Ich würde mich sehr freuen, wenn gerade die Rockmusiker, die sich ja recht selten in diesen Teil des Forums verirren, dieses Thema hier diskutieren würden.
Ich habe zu diesem Thema schon einige Ideen, sie gründen aber natürlich auf der Musik die ich kenne und mit der ich aufgewachsen bin, und jede Generation sieht das ja sehr unterschiedlich. Rockmusik ist im Wesentlichen eine Musik für die Jugend, das war schon immer so. Auch die alten Rock 'n' Roller aus den 50ern waren mal jung und ihre Musik auch. Man kann vielleicht sagen, das der Rock'n'Roll die erste wirkliche "Jugendmusik" war und dazu diente der Kritik und dem Protest gegen verkrustete gesellschaftliche Strukturen Ausdruck zu verleihen.
Auf harmonischer Ebene ist der Rock'n'Roll aber nicht sehr spannend. Man kann sagen: man nehme das Bluesschema. und das Thema ist schon wieder beendet. Darüber brauchen wir nicht zu diskutieren.
Rockmusik ist immer als Protestmusik verstanden worden und ihre erste große Blütezeit, die ein "sich wehren gegen althergebrachte Schemata" auch auf harmonischem Gebiet erkennbar wird, ist die Musik der "British Invasion Bands" der 60er Jahre. Mit dieser Musik bin ich aufgewachsen und sie hat mein musikalisches Verständnis wesentlich beeinflusst und geprägt. Deshalb möchte ich diesen Thread zunächst der Analyse dieser Musik widmen. Ich würde mich aber sehr freuen, wenn es nicht dabei bliebe, sondern wenn wir gemeinsam die stilistischen Entwicklungen der Folgezeit bis heute hier diskutieren würden. Ich selbst kenne mich da nur oberflächlich aus, weiß aber sehr gut, dass die wirklich spannenden Entwicklungen im Underground zu finden sind, selten in den Charts.

■ Aufgaben
[A] Nennen Sie alle Ausdrücke, die im Textauszug in doppelten Anführungszeichen stehen.
[B] Ermitteln Sie in den Datensätzen jede Zeile, welche die Zeichenfolge „Pick“ enthält, und schreiben Sie diese Zeilen vollständig heraus. Dabei zählt die Groß- und Kleinschreibung.

■ Datensätze

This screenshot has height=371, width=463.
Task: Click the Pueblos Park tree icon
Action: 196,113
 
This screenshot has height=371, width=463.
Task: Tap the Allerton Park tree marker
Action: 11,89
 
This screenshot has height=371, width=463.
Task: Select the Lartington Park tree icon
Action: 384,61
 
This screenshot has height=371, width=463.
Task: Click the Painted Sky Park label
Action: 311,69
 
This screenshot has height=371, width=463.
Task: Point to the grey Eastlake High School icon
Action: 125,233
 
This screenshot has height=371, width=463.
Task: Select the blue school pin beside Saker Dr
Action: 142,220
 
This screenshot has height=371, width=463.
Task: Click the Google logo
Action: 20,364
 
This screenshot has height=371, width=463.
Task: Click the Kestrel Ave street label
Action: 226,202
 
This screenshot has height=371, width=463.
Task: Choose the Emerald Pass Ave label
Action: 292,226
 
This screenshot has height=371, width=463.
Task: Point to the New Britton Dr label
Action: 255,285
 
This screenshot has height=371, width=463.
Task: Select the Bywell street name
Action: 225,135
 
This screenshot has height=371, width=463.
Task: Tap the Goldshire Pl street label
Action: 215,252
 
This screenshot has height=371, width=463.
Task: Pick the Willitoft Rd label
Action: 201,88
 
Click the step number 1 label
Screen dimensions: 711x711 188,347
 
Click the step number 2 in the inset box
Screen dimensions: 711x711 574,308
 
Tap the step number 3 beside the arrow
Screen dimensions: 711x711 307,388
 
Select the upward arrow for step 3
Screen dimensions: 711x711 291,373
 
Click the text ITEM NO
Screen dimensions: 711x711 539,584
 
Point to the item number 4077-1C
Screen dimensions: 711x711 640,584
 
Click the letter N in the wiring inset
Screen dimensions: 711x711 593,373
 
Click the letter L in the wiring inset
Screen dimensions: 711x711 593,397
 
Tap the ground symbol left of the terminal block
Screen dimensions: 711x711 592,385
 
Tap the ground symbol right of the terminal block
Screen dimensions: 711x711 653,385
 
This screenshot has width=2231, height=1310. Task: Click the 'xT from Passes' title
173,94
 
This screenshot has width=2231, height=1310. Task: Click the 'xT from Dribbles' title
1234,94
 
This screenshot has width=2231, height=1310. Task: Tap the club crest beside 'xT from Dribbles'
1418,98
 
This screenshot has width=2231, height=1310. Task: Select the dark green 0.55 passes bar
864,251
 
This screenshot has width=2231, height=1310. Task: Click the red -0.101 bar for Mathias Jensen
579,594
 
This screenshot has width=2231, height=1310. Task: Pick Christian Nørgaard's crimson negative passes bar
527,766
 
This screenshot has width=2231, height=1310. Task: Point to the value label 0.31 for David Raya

■ Lösungen
[A]
- Jugendmusik
- sich wehren gegen althergebrachte Schemata
- British Invasion Bands

[B]
Task: Pick the Willitoft Rd label
This screenshot has width=2231, height=1310. Task: Pick Christian Nørgaard's crimson negative passes bar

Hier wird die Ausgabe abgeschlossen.